Filtering Air from Rocks

The composition of the lunar surface soil contains up to 45% oxygen, however, oxygen molecules tightly adhere to the mentioned minerals. Breaking these strong bonds requires introducing energy into the compound. This is where scientists employ electrolysis.

Electrolyzing the lunar surface soil will primarily yield oxygen, alongside aluminum as a byproduct. Scientists will endeavor not to waste any materials obtained after the electrolysis process.

Although this is a simple process, it still requires a large amount of energy. To support the electrolysis of the lunar surface soil, we will need solar energy or other potential energy sources available on the Moon.

Historical footprints on the lunar surface soil.

Establishing this oxygen production chain will also require large-scale industrial machinery. The technologies needed for this process already exist on Earth; the main challenge lies in transporting them to the Moon and providing a stable, abundant energy source for their operation.

Earlier this year, the Belgian-based startup Space Applications Services announced plans to assemble three oxygen-generating reactors through electrolysis. They plan to deploy this technology on the Moon for testing in 2025.

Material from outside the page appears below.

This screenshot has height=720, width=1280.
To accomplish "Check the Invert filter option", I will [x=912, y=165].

How much oxygen can the Moon produce?

Estimations suggest that the oxygen reserves in the lunar surface soil are vast. Each cubic meter of lunar surface soil contains an average of 1.4 tons of minerals, of which 630 kilograms is oxygen. NASA estimates that humans require 800 grams of oxygen per day to survive, so 630 kg of oxygen would be enough for one person to live for about 2 years or more.

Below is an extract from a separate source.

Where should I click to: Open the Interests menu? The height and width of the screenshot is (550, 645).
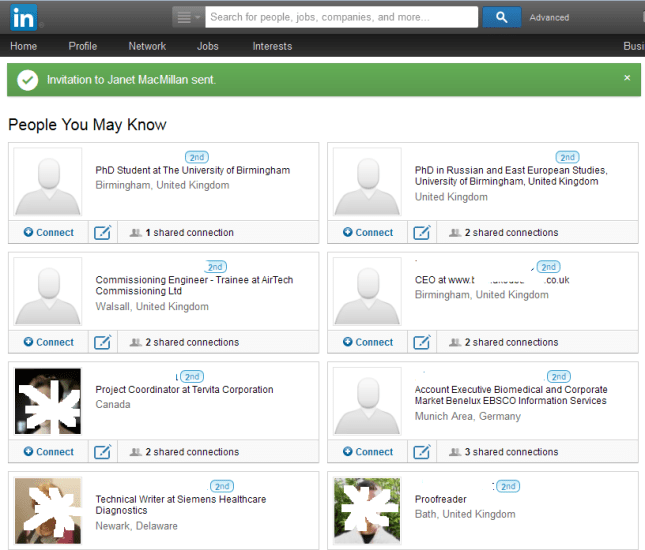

If we estimate the lunar surface soil to be about 10 meters thick, and we can extract all the oxygen it contains, then the Moon's crust holds enough oxygen to support 8 billion people for 100,000 years. Although this figure will depend on various factors such as the efficiency of the processing plants, the amount of lunar surface soil extracted, etc., with just half of that impressive number, humanity could establish a prosperous lunar outpost for many millennia.

The Moon will serve as a leverage to propel humanity to other planets in the Solar System, and beyond that, it will be the first step towards conquering distant realms of space.

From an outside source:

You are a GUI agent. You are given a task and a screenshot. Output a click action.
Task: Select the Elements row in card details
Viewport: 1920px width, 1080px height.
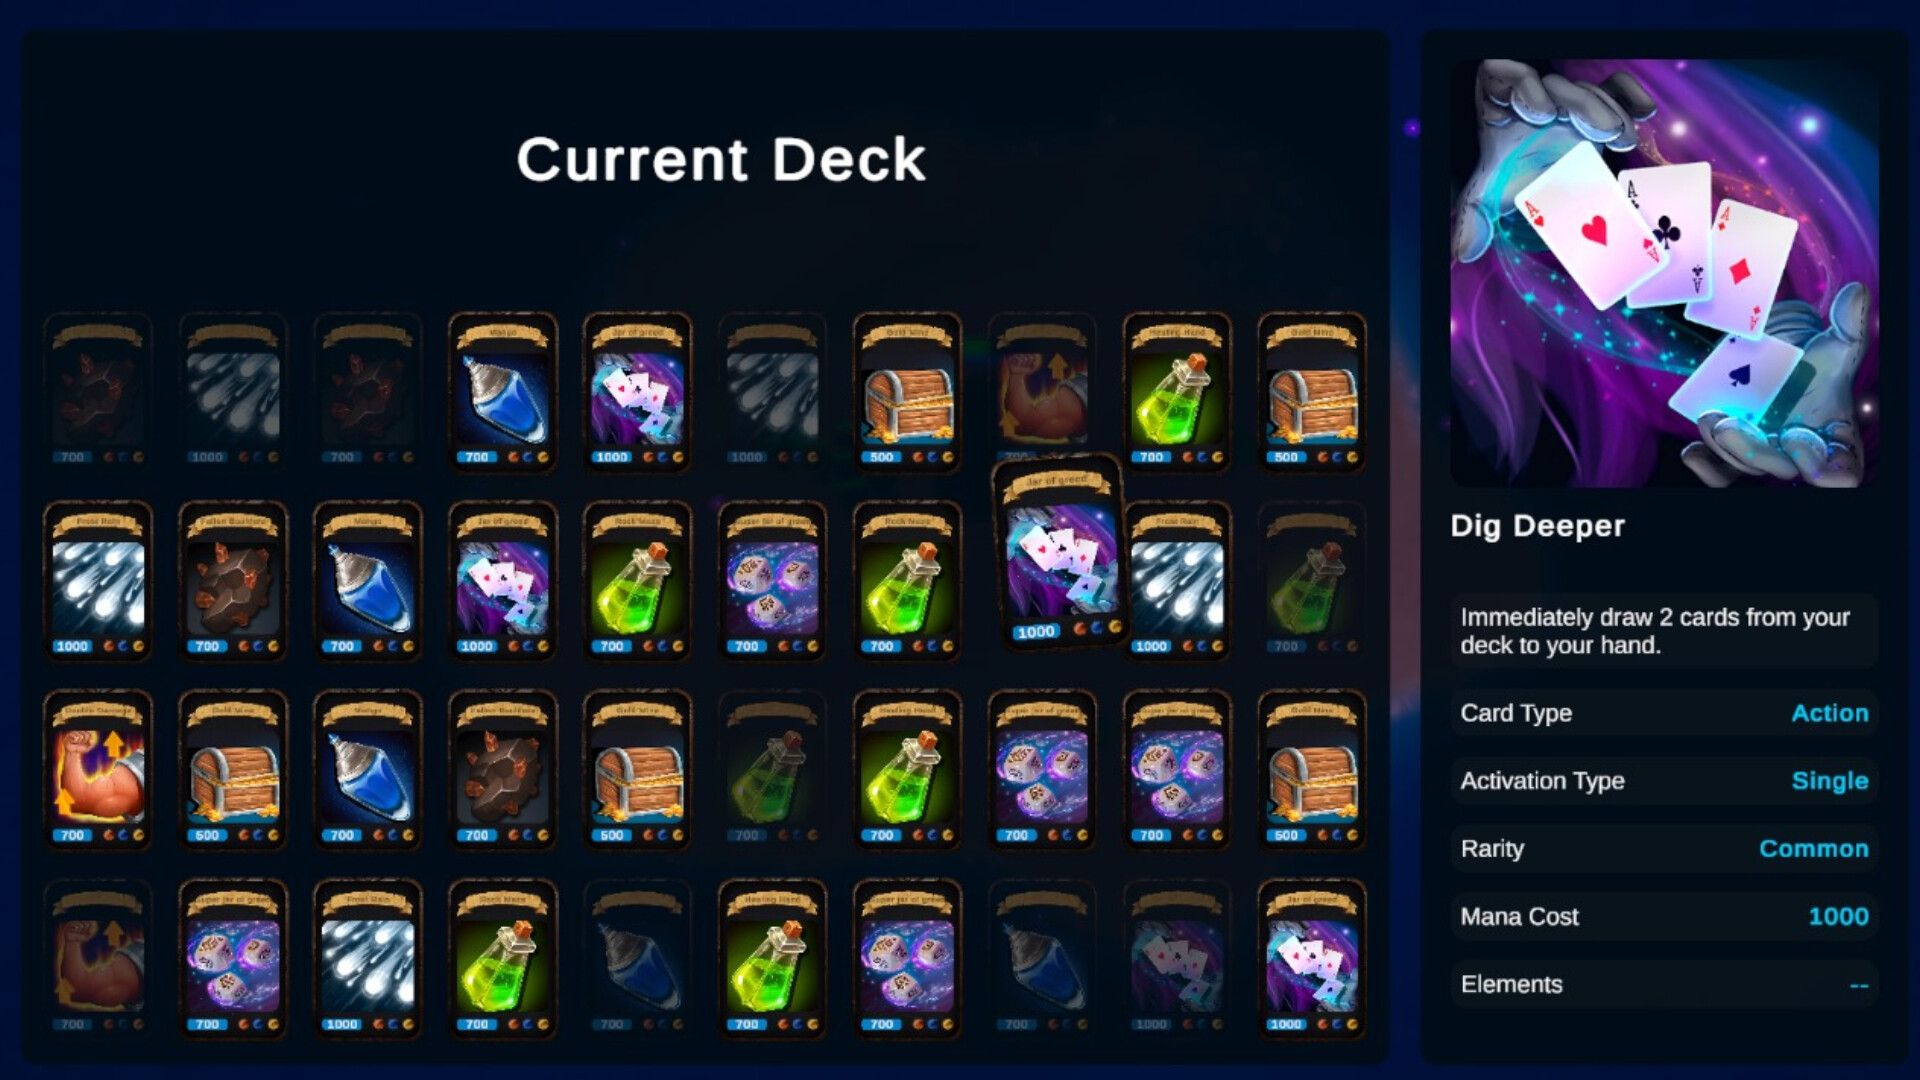point(1664,985)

Reference: The Conversation

Frequently Asked Questions

What are the key reasons for exploring the Moon as a resource for human life?

The Moon offers abundant untapped oxygen trapped in regolith, essential for supporting human life. Its thin atmosphere, primarily composed of hydrogen, neon, and argon, cannot sustain complex life, yet the minerals on the lunar surface contain up to 45% oxygen. This makes the Moon a valuable target for exploration as we seek to establish a sustainable presence beyond Earth.

How do scientists plan to extract oxygen from lunar surface materials?

Scientists plan to extract oxygen from lunar regolith through a process called electrolysis. This method breaks the strong chemical bonds holding oxygen within minerals. Although simple in concept, electrolysis requires substantial energy, which can be sourced from solar power on the Moon. Innovations like the oxygen-generating reactors proposed by Space Applications Services are vital for testing this technology in upcoming lunar missions.

What are the potential benefits of establishing a lunar outpost for humanity?

Establishing a lunar outpost could support billions of people for centuries, providing a launchpad for further space exploration. With enough oxygen extracted from the Moon's crust, which can support approximately 8 billion people for 100,000 years, this base would enable sustainable human activities in space, paving the way for missions to other planets in the Solar System and beyond.

What challenges must be addressed for lunar oxygen extraction technology to succeed?

Key challenges include developing efficient electrolysis systems capable of operating on the Moon, transporting necessary machinery, and ensuring a reliable energy source. The success of lunar oxygen extraction also hinges on the effectiveness of processing plants and the volume of lunar surface soil available for extraction. Overcoming these hurdles is crucial for sustaining human life beyond Earth.

How does the Moon's soil composition differ from Earth's soil?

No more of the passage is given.